Renée Thériault, Supreme Court of Canada

Asked why the court opts for brief oral judgments, most often in as-of-right appeals, Supreme Court of Canada executive legal officer Renée Thériault told The Lawyer’s Daily “whether the cases come to the court by way of leave to appeal or as of right, the court gives them all the attention and resources they require.”

Thériault explained that as the final general court of appeal for Canada, “the Supreme Court has a mandate to rule, first and foremost, on questions of public importance, including such issues of a nature or significance warranting a decision on its part.”

“From a case management perspective,” she said by e-mail, “cases may be heard with a smaller bench (as permitted by s. 75 of the Supreme Court Act) or in a shorter time frame. Supreme Court Rule 71(5.1) expressly provides that the time allotted for oral argument may be reduced in an appeal as of right.”

(The court sat only five judges in 12 of the 16 as-of-right cases that were determined from the bench orally in 2018.)

“Likewise,” Thériault explained, “disposition of the matter by reference to reasons expressed by the courts below may be all that is required depending on the circumstances, especially in cases where the issue at hand is of limited scope with little more needed on the part of the Supreme Court.”

In his op-ed, Addario took issue with the notion that little more is needed from the court, in some cases, than its endorsement of reasons in the court below.

Frank Addario

Frank Addario, Addario Law Group

“If people know why cases are decided, they have more confidence in the product,” he wrote. He challenged what he said was the court’s reversal last fall, in the as-of-right appeal of R. v. Ajise 2018 SCC 51, of “an established precedent meant to prevent wrongful convictions.”

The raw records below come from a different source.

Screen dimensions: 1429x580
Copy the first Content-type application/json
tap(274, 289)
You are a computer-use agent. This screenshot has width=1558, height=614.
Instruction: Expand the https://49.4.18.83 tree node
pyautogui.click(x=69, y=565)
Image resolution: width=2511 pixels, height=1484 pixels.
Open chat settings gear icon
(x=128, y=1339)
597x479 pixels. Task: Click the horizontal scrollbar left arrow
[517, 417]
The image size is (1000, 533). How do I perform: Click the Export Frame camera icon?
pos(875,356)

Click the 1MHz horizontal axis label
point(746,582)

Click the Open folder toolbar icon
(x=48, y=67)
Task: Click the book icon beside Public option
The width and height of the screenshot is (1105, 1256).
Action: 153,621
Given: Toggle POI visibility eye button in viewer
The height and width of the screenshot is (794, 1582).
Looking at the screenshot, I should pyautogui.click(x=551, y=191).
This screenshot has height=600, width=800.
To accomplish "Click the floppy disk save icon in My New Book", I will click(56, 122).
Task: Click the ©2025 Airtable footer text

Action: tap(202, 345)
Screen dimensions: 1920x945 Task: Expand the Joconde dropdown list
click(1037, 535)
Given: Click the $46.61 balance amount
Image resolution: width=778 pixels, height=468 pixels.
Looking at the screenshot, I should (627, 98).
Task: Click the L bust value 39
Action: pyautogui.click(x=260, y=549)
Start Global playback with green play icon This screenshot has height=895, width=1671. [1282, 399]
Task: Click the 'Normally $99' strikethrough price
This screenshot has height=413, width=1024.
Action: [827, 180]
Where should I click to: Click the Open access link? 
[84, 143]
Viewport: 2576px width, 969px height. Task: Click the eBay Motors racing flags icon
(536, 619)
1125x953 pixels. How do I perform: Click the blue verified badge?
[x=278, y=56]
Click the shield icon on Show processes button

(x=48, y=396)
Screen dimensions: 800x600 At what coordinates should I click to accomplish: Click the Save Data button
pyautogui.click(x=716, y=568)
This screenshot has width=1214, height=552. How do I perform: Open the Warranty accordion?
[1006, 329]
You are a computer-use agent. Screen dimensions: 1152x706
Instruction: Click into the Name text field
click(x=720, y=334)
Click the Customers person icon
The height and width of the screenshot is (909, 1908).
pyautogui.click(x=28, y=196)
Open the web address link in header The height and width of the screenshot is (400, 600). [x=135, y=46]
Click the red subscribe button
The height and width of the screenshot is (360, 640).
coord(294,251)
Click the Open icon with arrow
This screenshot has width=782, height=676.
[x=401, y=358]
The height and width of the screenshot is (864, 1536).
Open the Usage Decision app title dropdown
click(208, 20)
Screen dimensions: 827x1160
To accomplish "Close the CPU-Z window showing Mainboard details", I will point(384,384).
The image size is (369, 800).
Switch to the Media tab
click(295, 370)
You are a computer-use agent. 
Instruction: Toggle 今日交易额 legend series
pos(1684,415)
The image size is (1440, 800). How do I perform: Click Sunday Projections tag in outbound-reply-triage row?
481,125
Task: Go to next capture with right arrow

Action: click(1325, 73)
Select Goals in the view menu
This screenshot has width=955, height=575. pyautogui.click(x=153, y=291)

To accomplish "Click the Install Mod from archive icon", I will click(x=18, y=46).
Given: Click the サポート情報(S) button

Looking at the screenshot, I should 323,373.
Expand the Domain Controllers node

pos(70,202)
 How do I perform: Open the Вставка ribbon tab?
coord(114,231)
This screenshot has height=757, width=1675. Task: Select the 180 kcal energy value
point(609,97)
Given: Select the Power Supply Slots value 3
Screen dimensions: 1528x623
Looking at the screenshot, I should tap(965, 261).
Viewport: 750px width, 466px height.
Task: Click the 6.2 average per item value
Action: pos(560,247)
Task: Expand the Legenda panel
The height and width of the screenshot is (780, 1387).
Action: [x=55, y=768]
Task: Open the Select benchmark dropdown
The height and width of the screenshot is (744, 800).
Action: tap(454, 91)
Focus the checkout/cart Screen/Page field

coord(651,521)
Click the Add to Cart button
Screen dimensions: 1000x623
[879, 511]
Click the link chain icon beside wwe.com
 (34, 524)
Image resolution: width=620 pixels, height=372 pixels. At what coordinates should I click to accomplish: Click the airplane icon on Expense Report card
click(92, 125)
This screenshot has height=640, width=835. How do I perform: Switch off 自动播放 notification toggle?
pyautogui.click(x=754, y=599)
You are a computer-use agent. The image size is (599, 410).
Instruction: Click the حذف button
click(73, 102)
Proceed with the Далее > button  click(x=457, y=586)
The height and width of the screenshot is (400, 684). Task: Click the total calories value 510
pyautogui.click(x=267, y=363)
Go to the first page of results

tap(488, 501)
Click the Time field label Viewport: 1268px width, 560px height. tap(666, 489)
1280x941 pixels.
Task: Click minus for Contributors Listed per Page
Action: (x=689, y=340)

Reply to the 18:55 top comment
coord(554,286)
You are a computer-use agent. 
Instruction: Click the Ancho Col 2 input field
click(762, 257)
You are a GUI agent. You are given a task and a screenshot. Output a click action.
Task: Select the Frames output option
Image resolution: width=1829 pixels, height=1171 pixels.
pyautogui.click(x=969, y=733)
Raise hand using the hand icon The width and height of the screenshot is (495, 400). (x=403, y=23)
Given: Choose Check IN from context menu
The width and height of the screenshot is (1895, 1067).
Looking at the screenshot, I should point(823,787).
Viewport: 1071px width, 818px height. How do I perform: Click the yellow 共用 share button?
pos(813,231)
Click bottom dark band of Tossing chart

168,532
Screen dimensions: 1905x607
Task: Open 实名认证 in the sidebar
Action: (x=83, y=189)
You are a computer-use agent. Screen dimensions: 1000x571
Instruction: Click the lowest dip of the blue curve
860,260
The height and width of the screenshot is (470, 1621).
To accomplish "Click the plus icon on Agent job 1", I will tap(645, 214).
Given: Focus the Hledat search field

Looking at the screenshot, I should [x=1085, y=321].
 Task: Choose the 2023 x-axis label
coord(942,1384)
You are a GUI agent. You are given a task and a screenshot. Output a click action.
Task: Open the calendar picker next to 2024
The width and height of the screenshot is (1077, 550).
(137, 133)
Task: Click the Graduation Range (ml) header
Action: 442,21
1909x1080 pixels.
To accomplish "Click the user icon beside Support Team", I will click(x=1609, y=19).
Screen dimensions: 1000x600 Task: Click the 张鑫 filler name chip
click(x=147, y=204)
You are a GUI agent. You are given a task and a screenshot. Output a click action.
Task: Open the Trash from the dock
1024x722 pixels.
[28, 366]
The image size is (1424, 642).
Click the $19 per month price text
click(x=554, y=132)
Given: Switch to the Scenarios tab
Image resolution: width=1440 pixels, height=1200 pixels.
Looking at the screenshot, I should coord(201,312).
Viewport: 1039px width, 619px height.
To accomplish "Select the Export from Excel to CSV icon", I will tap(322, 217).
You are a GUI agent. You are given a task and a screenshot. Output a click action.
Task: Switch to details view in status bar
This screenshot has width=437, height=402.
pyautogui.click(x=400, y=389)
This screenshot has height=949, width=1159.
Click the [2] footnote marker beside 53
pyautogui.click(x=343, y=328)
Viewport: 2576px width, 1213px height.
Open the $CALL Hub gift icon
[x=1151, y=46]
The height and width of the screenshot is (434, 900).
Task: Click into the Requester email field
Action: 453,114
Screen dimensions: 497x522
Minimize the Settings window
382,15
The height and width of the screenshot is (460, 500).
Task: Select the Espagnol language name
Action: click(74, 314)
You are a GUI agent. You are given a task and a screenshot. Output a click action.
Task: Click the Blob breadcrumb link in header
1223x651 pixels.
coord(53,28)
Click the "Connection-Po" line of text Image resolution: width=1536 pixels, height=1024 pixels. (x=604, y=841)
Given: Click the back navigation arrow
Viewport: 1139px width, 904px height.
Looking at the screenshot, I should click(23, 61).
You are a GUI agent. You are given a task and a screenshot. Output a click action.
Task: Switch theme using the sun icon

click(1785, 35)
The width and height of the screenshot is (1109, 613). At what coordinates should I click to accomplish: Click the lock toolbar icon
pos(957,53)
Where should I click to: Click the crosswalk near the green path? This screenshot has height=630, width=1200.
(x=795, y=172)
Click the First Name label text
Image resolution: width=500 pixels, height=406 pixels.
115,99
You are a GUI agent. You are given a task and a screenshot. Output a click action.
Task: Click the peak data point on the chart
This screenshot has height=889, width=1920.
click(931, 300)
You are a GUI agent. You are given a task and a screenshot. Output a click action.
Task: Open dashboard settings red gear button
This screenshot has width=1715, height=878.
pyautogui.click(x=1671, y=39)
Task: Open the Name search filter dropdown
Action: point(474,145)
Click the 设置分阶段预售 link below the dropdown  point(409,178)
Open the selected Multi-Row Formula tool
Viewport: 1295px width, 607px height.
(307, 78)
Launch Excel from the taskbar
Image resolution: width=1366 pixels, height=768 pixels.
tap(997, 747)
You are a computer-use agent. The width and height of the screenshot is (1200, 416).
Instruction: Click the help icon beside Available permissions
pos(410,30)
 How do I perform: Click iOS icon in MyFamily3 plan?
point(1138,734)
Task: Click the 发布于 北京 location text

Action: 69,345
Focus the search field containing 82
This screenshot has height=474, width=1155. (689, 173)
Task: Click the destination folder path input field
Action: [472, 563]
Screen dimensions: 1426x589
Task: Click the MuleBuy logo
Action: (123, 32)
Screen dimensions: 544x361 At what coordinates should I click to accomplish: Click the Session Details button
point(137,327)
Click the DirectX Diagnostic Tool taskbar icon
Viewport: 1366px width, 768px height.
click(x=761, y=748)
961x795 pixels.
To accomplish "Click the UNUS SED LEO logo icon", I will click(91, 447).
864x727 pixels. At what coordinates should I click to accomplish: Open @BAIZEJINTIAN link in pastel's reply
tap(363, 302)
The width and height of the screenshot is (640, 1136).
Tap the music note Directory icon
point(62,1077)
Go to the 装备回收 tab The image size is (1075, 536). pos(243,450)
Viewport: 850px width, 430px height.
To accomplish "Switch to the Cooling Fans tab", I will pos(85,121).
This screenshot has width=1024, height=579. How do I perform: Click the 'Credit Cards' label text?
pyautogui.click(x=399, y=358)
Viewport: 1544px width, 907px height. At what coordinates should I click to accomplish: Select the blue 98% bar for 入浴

In Ajise, the unsuccessful appellant argued that his trial was unfair, and that his fraud conviction was a miscarriage of justice. But two of three judges on the Ontario Court of Appeal below held that the errors at his trial were harmless, and they used the Criminal Code’s “curative proviso” to uphold the accused’s conviction — i.e. the majority concluded there was no substantial wrong or miscarriage of justice despite the errors, even though the Crown did not expressly raise or rely on the proviso. The Supreme Court dismissed Ajise’s appeal Nov. 16, without hearing argument from the respondent Crown, adopting the reasoning from a paragraph it quoted from the Ontario Court of Appeal’s majority judgment below.

“The Supreme Court overturned its own rule that a court should not invoke the rule of inevitable guilt without a prosecutorial request,” Addario charged. “An established rule designed to protect civil liberties, was as tossed aside in Mr. Ajise’s case without explanation.”

But Justice Malcolm Rowe’s oral reasons, on behalf of the Supreme Court’s unanimous five-judge panel, do in fact endorse and quote the conclusion and reasoning of the Appeal Court’s majority below, stating, in part, that the Crown’s “lines of argument amounted in substance to a submission that even if there was an error in admitting the evidence or in failing to conduct a voir dire [at trial], no substantial wrong or miscarriage of justice had occurred and the appeal should be dismissed on that account.”

Over the years, the Supreme Court has sought — but never attained — full control over its docket. Developments in the 1970s and 1990s gave the judges more control over which cases they heard, and so reduced their focus on error correction in individual cases, while expanding the court’s modern role of developing the law and providing national guidance.

However, the criminal bar has been loath to give up all as-of-right appeals — seeing them as the last bulwark against miscarriages of justice.

In 2017, as-of-right appeals still made up more than a quarter of appeals decided that year, according to the court’s own published statistics.